▸ **WHAT IS REQUIRED**
What you return should be each line of the data containing the string "ghiaccio".

=== DATA RECORDS ===

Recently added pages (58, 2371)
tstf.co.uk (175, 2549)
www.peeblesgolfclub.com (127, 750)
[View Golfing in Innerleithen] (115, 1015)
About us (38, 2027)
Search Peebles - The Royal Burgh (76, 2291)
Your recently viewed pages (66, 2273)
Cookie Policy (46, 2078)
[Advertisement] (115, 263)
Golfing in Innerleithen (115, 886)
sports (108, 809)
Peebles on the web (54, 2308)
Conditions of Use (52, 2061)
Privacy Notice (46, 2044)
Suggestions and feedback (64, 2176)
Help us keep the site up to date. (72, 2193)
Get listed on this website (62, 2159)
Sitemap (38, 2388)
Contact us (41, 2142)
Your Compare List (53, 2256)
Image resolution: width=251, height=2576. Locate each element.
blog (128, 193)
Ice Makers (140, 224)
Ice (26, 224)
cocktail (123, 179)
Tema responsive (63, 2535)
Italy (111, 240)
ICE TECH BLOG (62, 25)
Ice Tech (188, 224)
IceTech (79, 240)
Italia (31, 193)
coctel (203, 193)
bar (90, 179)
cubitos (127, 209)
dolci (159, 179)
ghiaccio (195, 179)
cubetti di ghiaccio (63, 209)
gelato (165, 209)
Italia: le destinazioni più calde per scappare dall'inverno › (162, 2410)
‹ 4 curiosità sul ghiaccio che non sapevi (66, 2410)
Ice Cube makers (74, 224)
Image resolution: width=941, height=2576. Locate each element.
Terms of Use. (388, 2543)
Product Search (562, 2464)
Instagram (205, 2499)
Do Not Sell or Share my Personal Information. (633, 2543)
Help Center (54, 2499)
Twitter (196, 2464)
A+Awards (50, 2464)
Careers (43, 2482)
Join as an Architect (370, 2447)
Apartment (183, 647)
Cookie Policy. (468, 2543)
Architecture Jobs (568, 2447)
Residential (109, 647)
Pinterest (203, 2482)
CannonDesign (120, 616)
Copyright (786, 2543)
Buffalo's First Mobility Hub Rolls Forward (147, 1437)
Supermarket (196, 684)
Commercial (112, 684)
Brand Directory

===

▸ **RESULT OF THE TASK**
ghiaccio (195, 179)
cubetti di ghiaccio (63, 209)
‹ 4 curiosità sul ghiaccio che non sapevi (66, 2410)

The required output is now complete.